● **REQUIRED WORK**:
Answer these from the review of the two books about Lichtner and Grotenrath:
(a) In what year did Lichtner and Grotenrath marry?
(b) How many acres was the farm owned by Grotenrath's parents?
(c) How much were the two artists paid for 98 hours of work per month?

● **EXCERPTED PASSAGE**:
▬▬▬▬▬▬▬▬▬▬
By Susan J. Montgomery
University of Wisconsin Press, $29.95 (each)
Wisconsin People & Ideas: 
Fall 2011
Contributor: 
Randall Berndt

Two books recently published by the Museum of Wisconsin Art in West Bend celebrate the artistic lives—as well as the married life—of two beloved Milwaukee artists: Schomer Lichtner and Ruth Grotenrath.

Author Susan J. Montgomery, a close friend of the couple, provides vivid profiles of Lichtner (1905–2006) and Grotenrath (1912–1988) in these two tightly woven biographies. She highlights the artists’ creative endeavors through anecdote and colorful detail, making clear from where their inspiration and art came—a valuable service to those (like me) who are familiar with the art of Lichtner and Grotenrath but largely ignorant of their personal histories and relationship with each other.

Though grounded in the visual virtues of the rural Wisconsin landscape—Grotenrath’s parents owned a much-visited 216-acre farm in the Kettle Moraine area northwest of Milwaukee—and also in the art scene of urban Milwaukee, these two artists were cosmopolitan in their influences and outlook. Both were extremely prolific, and images they created, especially later in life, are icons of Wisconsin’s art history: Grotenrath’s vibrantly colored floral landscapes, interiors, and still-lifes, and Lichtner’s paintings of brightly patterned and Matisse-like cows and ballerinas, were much reproduced and exhibited during the artists’ lifetimes.

Both artists were home-loving and truly devoted to their Wisconsin surroundings (indeed, they have been described by some as regionalists). But the events and powerful personalities they encountered here and abroad served to broaden their perspectives and foster universal elements in their art.

We learn from Montgomery how in the late 1920s and early 1930s, when Lichtner and Grotenrath were in their teens and early twenties, both pursued the conventional art education paths available at the time. Lichtner took high school art classes with Gustave Moeller, a noted German-trained artist and teacher, and he and Grotenrath both studied with Moeller at the college level. Lichtner went to New York in 1926 to study at the Art Students League, having already spent time at the Art Institute of Chicago. He also studied with famed art historian Oskar Hagen at the University of Wisconsin–Madison in 1928 and 1929. Grotenrath at this time was studying with Elsa Ulbricht at the Milwaukee State Teachers College where she was influenced by Ulbricht’s design ideas and also by her energy and her liberated personality.

Schomer often told the story of seeing Grotenrath for the first time as she focused on her work in a drawing class. Watching her from behind as she was totally immersed in her art, he was struck with the idea that here was the woman he would someday marry. He later said that he had been in complete awe of her from the very beginning of their relationship and had spent his whole life trying to be worthy of her. They were eventually introduced to each other by Gustave Moeller and were later wed in 1934. The first summer of their marriage they lived in a small, rustic rented cabin in the middle of a cow pasture outside of Milwaukee near Holy Hill, reveling in their quiet immersion in nature. With no electricity or plumbing (baths were taken in a nearby stream), the experience was a prelude to their later simple lifestyle and the imagery of plants and animals that would preoccupy them for all their creative lives.

Both artists worked in the sober tones of the social realist style typical of the austere 1930s. It’s interesting to note, especially in this era of reduced public spending on   the arts, that Franklin Delano Roosevelt’s New Deal helped to financially support these two artists during the Great Depression. Lichtner and Grotenrath both produced post office murals for the WPA. They were thrilled to receive $94 for 98 hours of work per month, and they carried forth the lessons of this era: even when times were better, they always lived frugally and supported themselves entirely from sales of their artwork—a feat many artists never fully achieve.
▬▬▬▬▬▬▬▬▬▬
● **RAW DATA**:
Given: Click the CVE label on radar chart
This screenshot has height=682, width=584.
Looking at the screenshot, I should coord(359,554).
▬▬▬▬▬▬▬▬▬▬
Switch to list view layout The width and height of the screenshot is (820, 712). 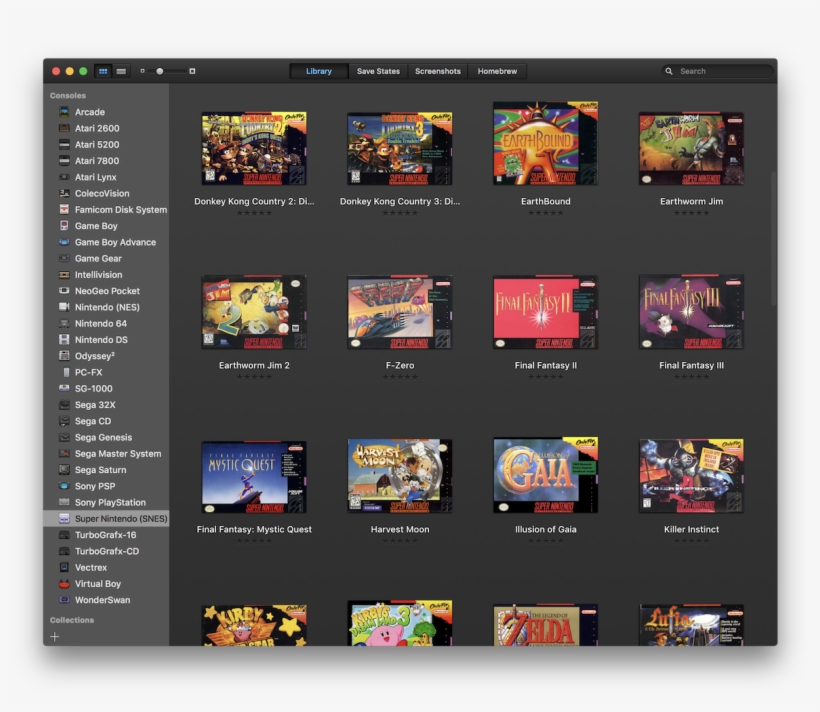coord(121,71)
▬▬▬▬▬▬▬▬▬▬
● **RESPONSE**:
(a) 1934
(b) 216 acres
(c) $94